Their appearance is uniformly the sort that can only be obtained by strenuous HIIT and no carbs. Don’t forget the tan.
The goal is to look like the perfectly accepted idea of female beauty, but with a spiritual twist.
A half-naked woman in her late twenties with a body fat of about 18% with a dreamy smile will caption her photo with something like “Remember, everyone is beautiful. Accept your self fully. Love is everything.”
The more thorough Instagramers will have a story of how they used to hate their body/themselves/their failures, but came to be in a healthy relationship with themselves and now it is their life’s mission to bring this harmony into the world.
They frequently have a soul mate whom they tag in their Instagram and express their gratitude at least twice a week. Don’t be alarmed if some of these bits of wisdom have a tag like for some minimalist watch maker or a boho clothes vendor, usually with an eco-twist:
The perpetual summer bodies don’t come easy, I am sure, but the Insta goddesses never bother to make a big deal out of it. However, a nice yoga pose with a “thoughtful” quote is a must. Mindfulness goes without saying. Are there still people who don’t practice mindfulness? Myself, I doubt that between reaching out to bikini manufacturers and running contests for a handmade fairtrade eco-friendly blanket and shooting non-contrived photos of their rigorous relaxation routines they have much “time” for real mindfulness.
Clothes-wise, less is more – because why should we hide? That’s just wouldn’t be that spiritual or close to nature. The boho-twise requires the addition of a hat and numerous bracelets to the bikini bottoms. The top is covered by the long beach-wave hair.
What do goddesses eat? It’s all vegan, raw, super-foody and green. Banish gluten, lactose and all other negativity. The tone of their remarks is so matter of fact, like they’ve never seen a BLT in their lives.
So for example, a goddess could start every morning with 20 sun salutations and a green smoothie. They charge her up with the sort of energy the no coffee could ever do (throw back to her life before she entered the true world of Bali).
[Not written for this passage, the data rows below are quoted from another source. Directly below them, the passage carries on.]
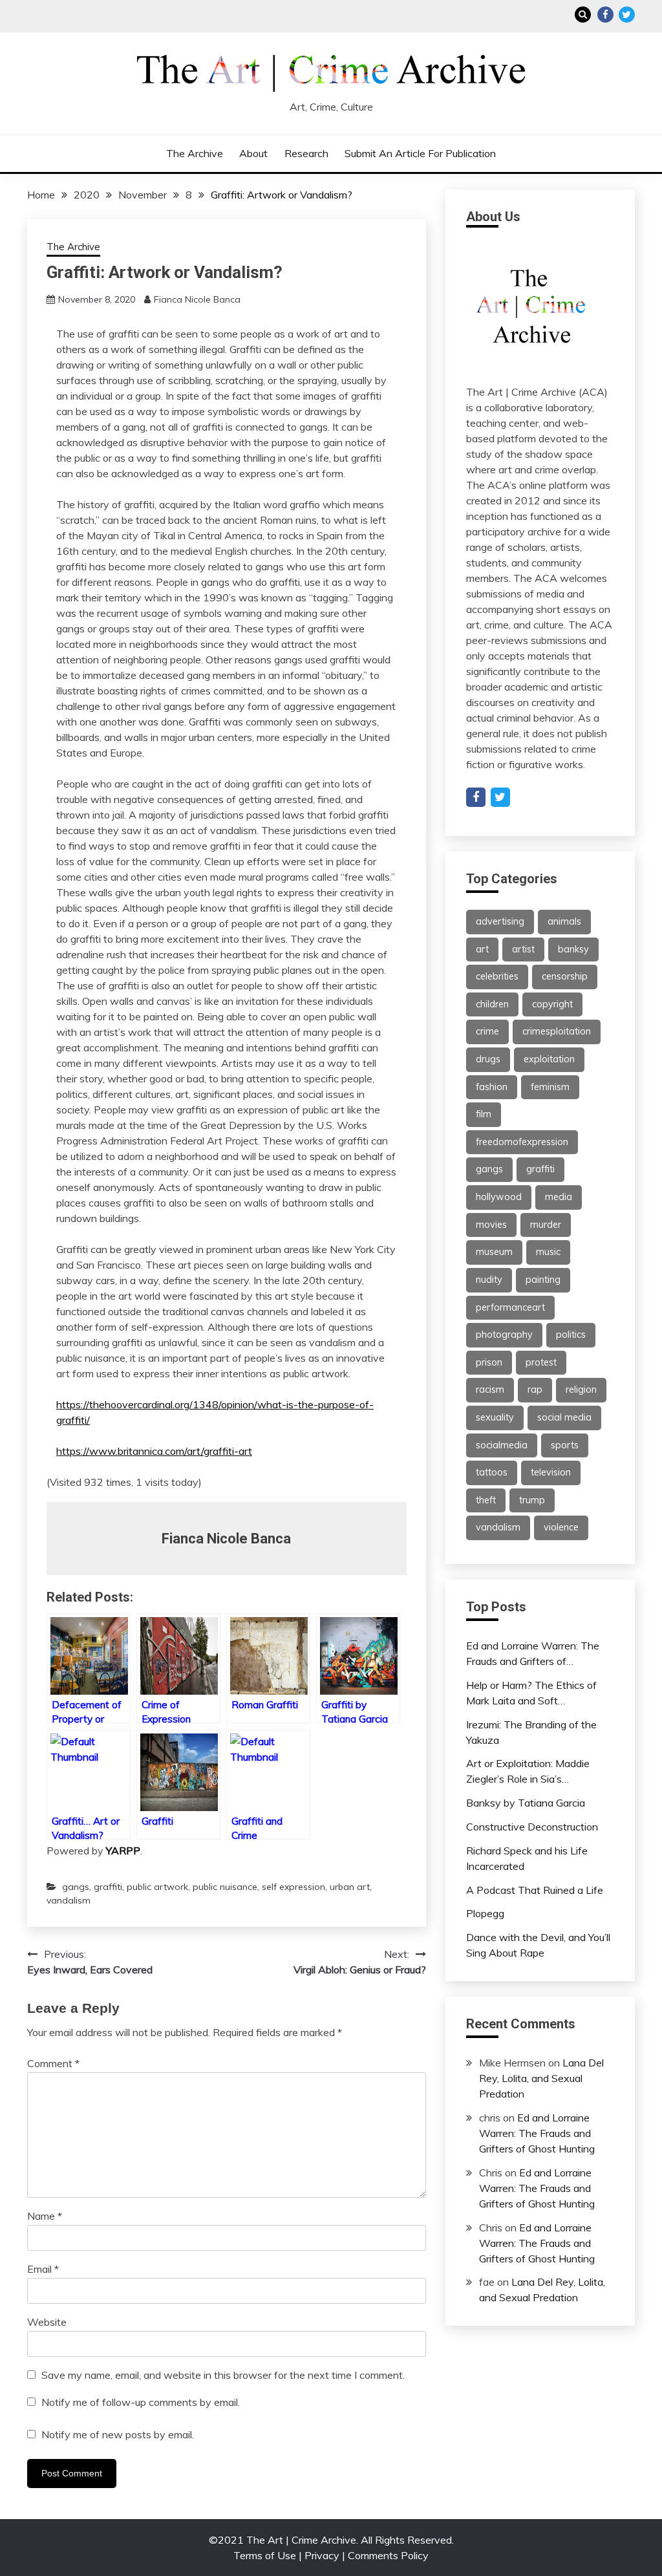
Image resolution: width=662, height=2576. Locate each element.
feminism (550, 1087)
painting (543, 1279)
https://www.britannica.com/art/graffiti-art (154, 1450)
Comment (53, 2063)
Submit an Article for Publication (420, 153)
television (551, 1472)
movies (491, 1224)
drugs (488, 1059)
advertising (500, 921)
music (548, 1252)
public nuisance (225, 1887)
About (253, 153)
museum (494, 1252)
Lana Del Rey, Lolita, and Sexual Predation (541, 2078)
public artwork (157, 1887)
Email (43, 2268)
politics (571, 1334)
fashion (491, 1087)
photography (504, 1334)
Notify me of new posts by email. (117, 2434)
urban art (350, 1887)
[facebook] (476, 797)
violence (561, 1527)
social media (564, 1417)
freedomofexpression (522, 1142)
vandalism (69, 1900)
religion (581, 1389)
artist (523, 949)
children (492, 1004)
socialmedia (502, 1445)
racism (490, 1389)
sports (565, 1445)
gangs (75, 1887)
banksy (573, 949)
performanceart (510, 1307)
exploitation (549, 1059)
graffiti (108, 1887)
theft (486, 1500)
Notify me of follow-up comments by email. (140, 2402)
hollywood (499, 1197)
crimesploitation (556, 1031)
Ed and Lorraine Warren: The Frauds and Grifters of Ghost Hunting (537, 2133)
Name (44, 2215)
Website (47, 2321)
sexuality (495, 1417)
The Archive (194, 153)
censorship (565, 976)
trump (532, 1500)
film (483, 1114)
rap (535, 1389)
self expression (293, 1887)
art (482, 949)
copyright (552, 1004)
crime (487, 1031)
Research (306, 153)
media (558, 1197)
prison (489, 1362)
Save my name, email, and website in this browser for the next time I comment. (223, 2374)
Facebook (605, 14)
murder (545, 1224)
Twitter (627, 14)
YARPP (123, 1850)
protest (541, 1362)
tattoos (491, 1472)
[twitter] (500, 797)
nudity (489, 1279)
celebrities (497, 976)
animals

It is usually followed by the description of the unfolding life force of nature filling her within and she literally can’t imagine having it any other way.
I have no reason to stick it to Lauren Bullen of @gypsea_lust in particular. They are legion. They come from all countries and write in all languages (though they all spend time in Bali). You know a few people like this. So alike, that you weren’t sure I wasn’t writing about them until you checked the username. They run Instagram-supported businesses, that’s fine, but it is the fact that they are selling something that isn’t real that bothers me.
It seems obvious that people would be able to tell that this is an account made for marketing. But because of this spiritual vibe, insidiously, this affects the moral compass for many otherwise bright people I know.
My millennial peers are often unable to see the difference between shallow marketing and deeper philosophy. Has it always been this way I wonder?
This kind of stuff makes me want to clear my head. So if, like me, you come across this phenomenon, don’t be down. Breath.
P.S. Sorry for the radio silence. I’m moving. It’s a journey. Many journeys back and forth between two houses, in fact. Lots of challenges of all sorts and remembering to breath has been my number one rule. I will write about the whole experience once the dust resettles on my suitcases.